[[ TASK INPUT open ]]

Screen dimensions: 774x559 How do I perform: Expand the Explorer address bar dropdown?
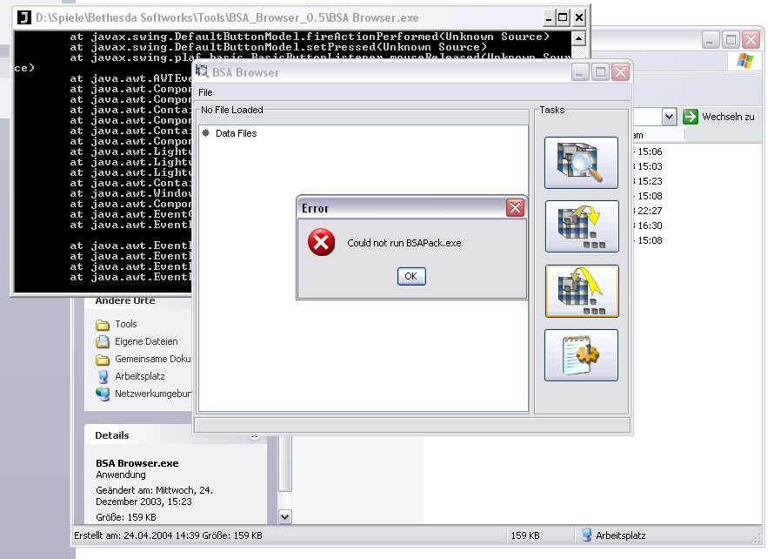[x=669, y=117]
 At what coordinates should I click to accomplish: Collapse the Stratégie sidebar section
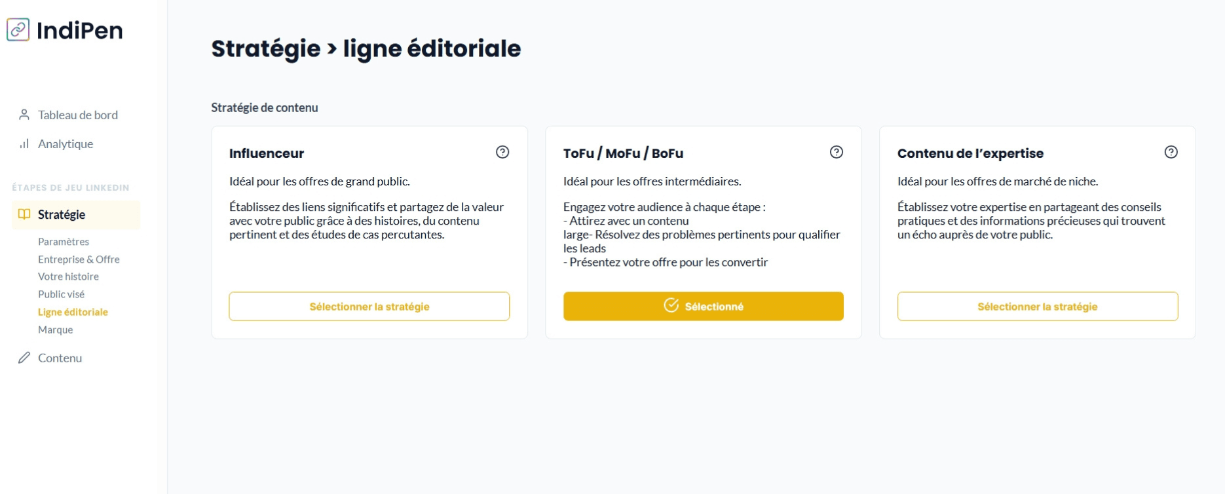[x=62, y=214]
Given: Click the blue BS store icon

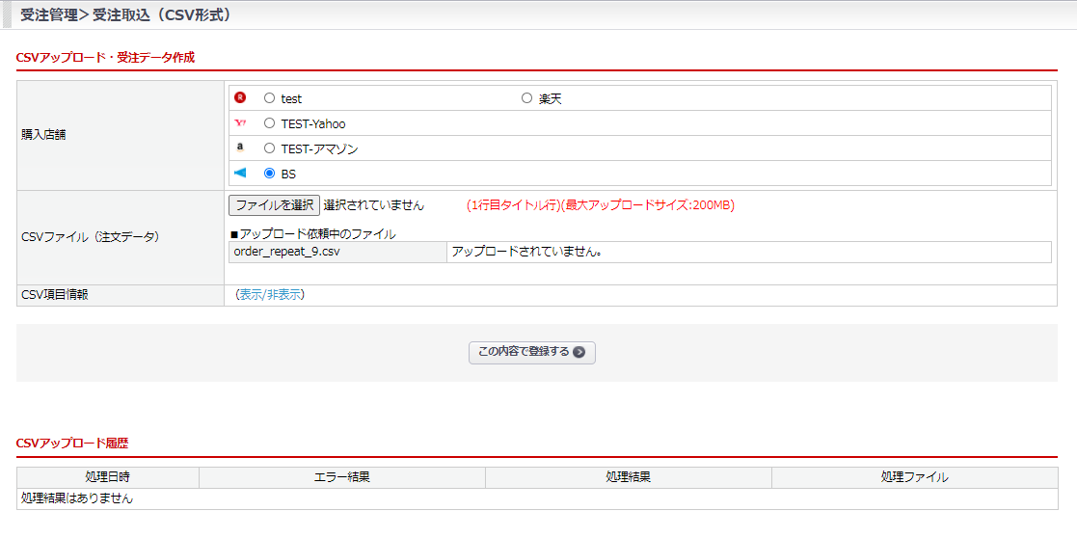Looking at the screenshot, I should pos(240,173).

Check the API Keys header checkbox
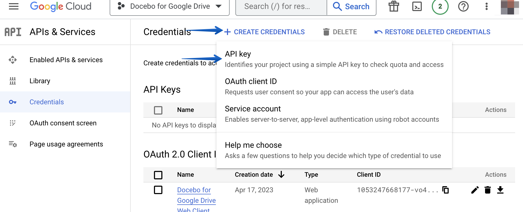coord(158,110)
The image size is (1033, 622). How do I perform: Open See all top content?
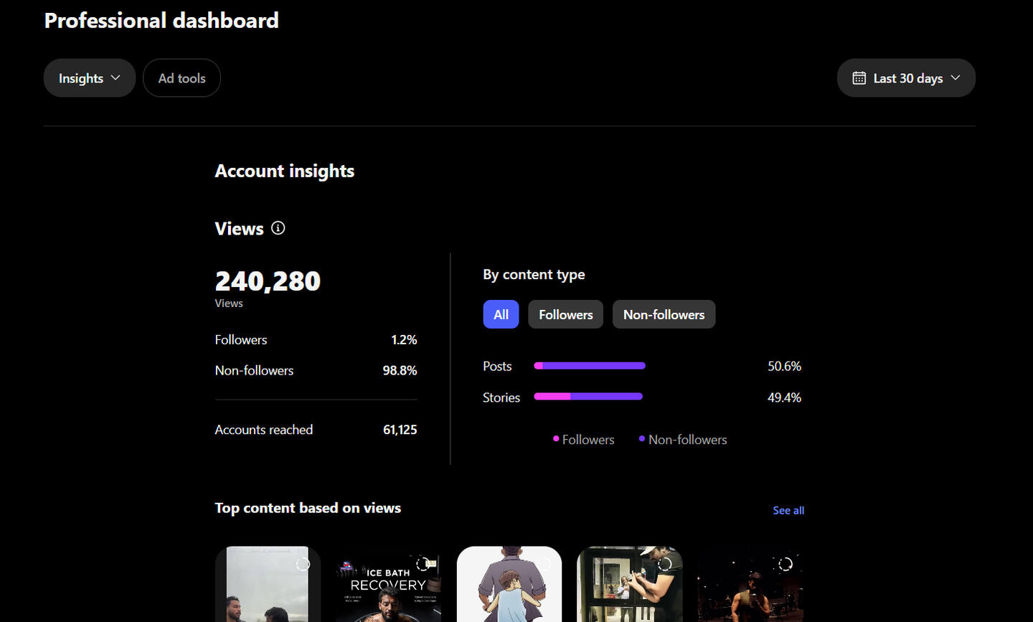(788, 510)
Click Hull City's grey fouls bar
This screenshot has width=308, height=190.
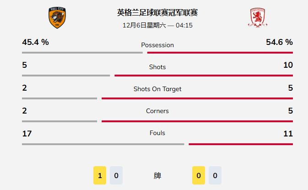[x=103, y=144]
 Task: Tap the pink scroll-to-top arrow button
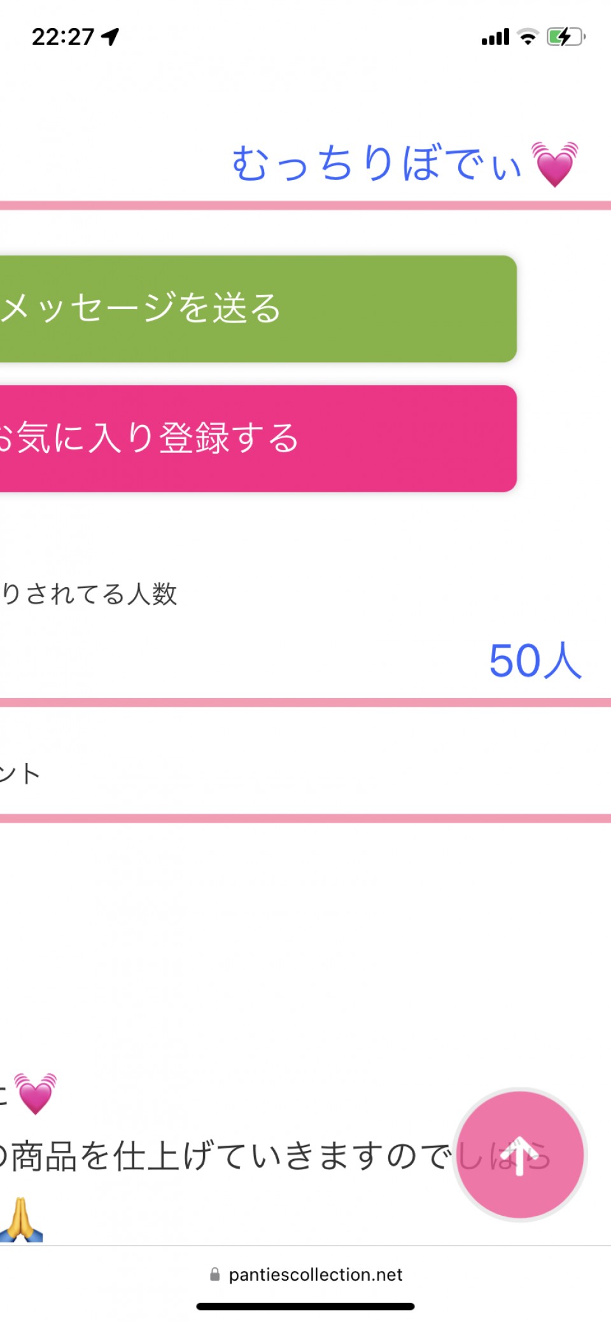coord(520,1154)
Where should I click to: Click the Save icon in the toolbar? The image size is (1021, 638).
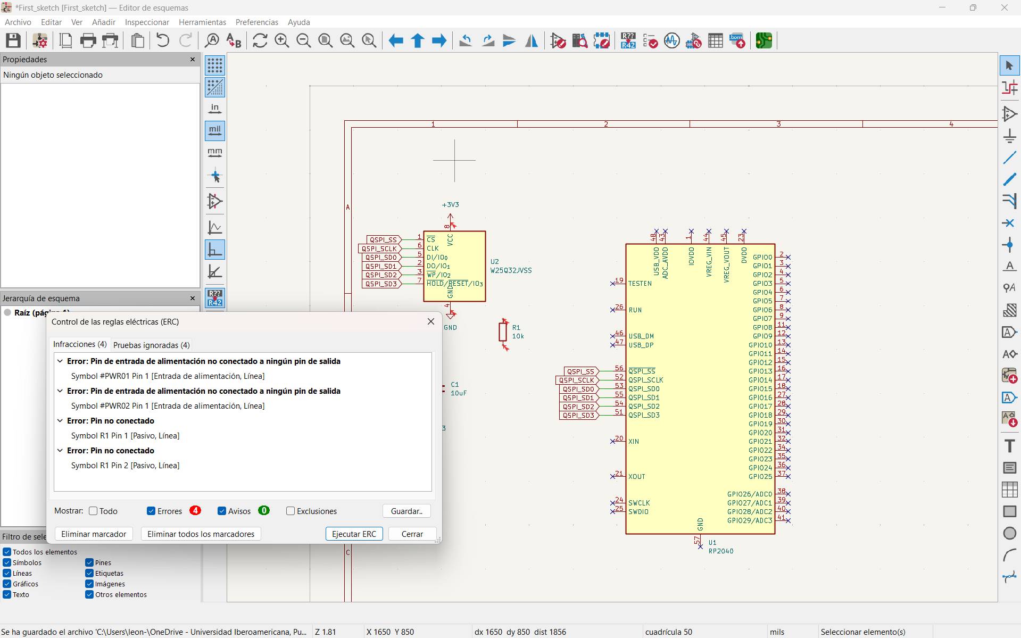13,41
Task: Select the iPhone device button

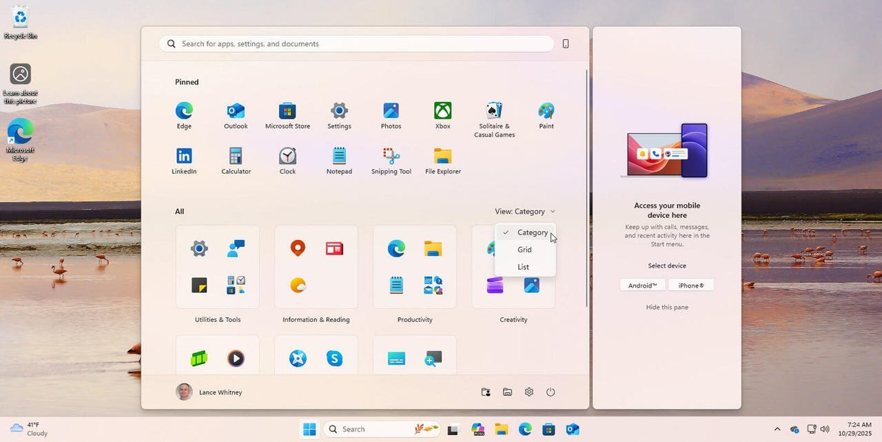Action: [691, 285]
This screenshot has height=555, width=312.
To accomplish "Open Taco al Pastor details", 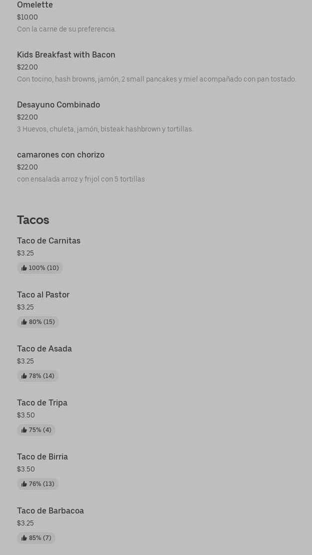I will 43,295.
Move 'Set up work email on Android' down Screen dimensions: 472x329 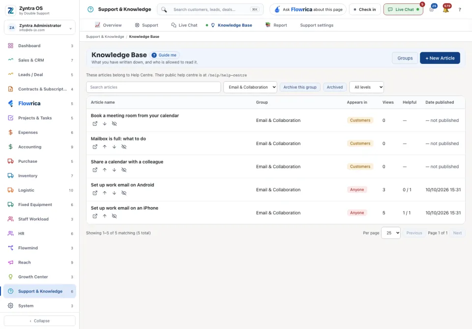(x=114, y=193)
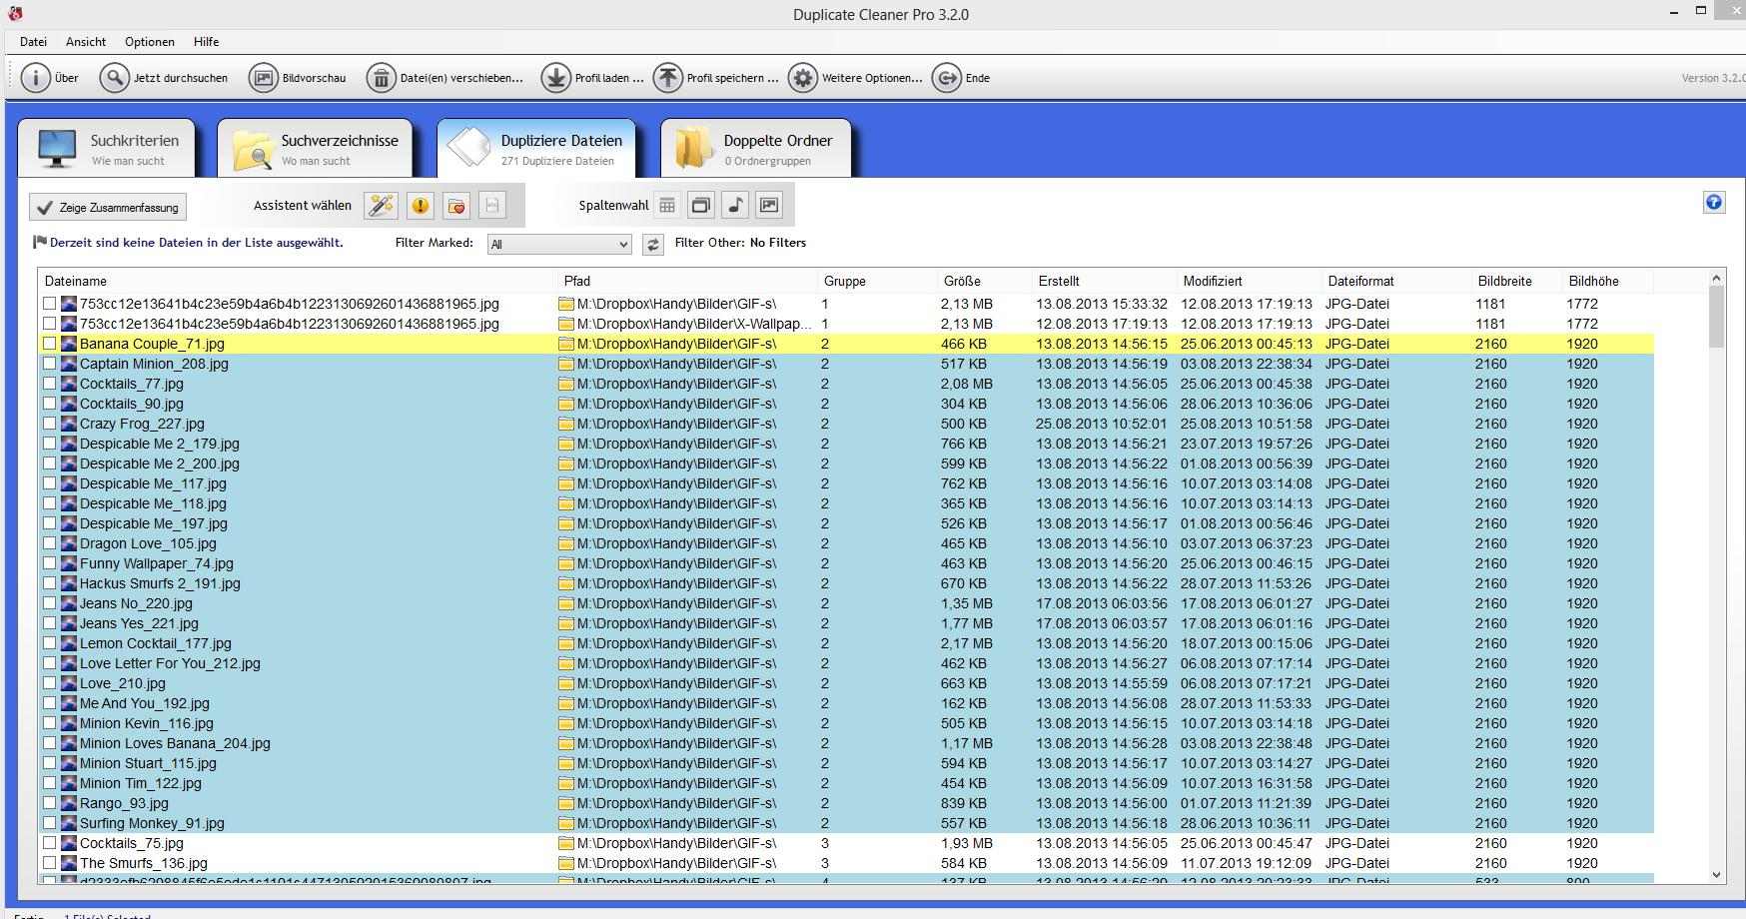Open the Optionen menu
The width and height of the screenshot is (1746, 919).
point(150,42)
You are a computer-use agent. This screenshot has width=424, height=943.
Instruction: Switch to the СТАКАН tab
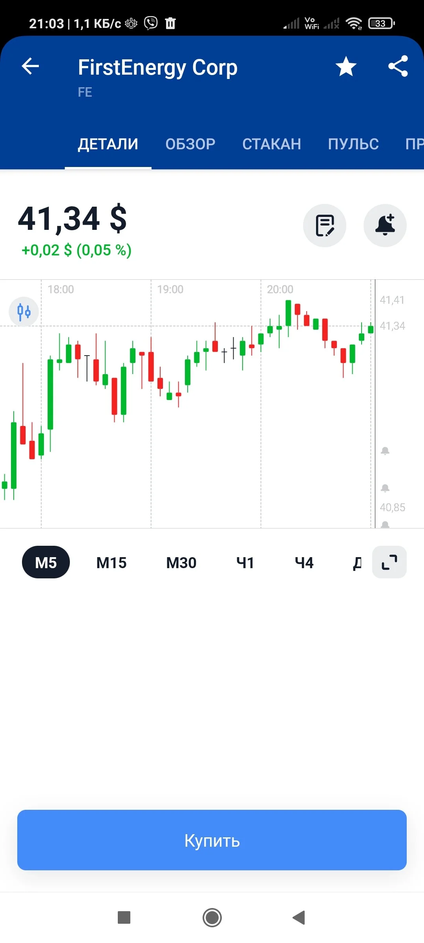click(x=272, y=144)
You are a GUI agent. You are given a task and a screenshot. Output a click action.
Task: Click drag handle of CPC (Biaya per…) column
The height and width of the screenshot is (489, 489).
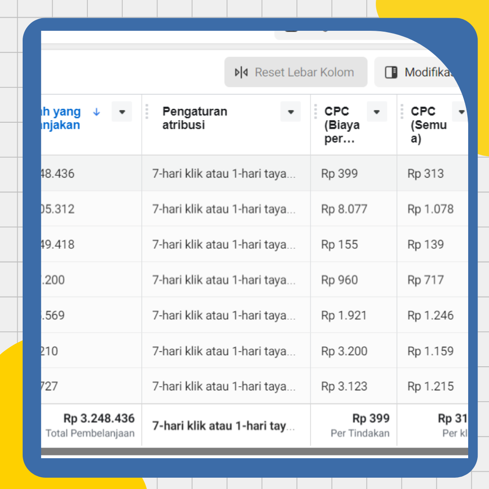coord(316,112)
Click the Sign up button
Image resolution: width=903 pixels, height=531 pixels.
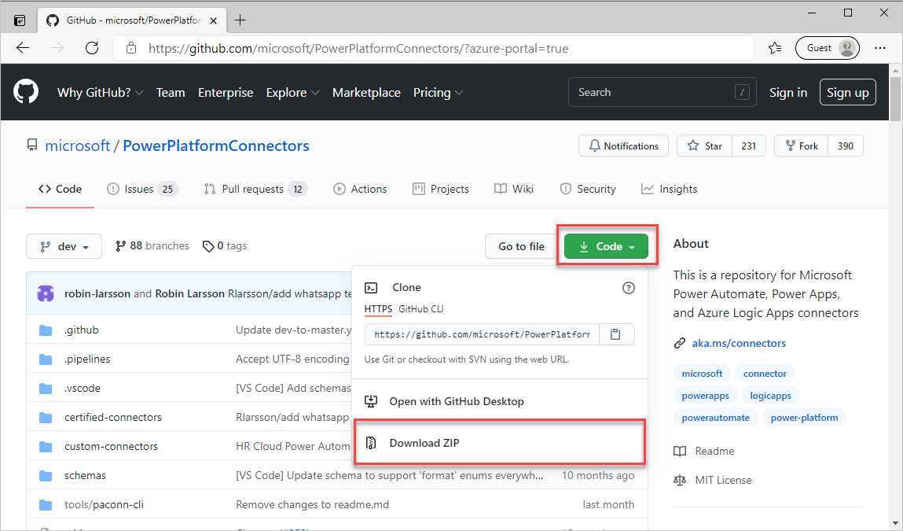pos(847,92)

[[ TASK INPUT closed ]]

TASK DETAILS
Reproduce, word for word, the lines from the one containing "Image resolution: width=903" to the end of the material, both ends included. No picture is copied.

YOUR SOLUTION
Image resolution: width=903 pixels, height=531 pixels.
pos(847,92)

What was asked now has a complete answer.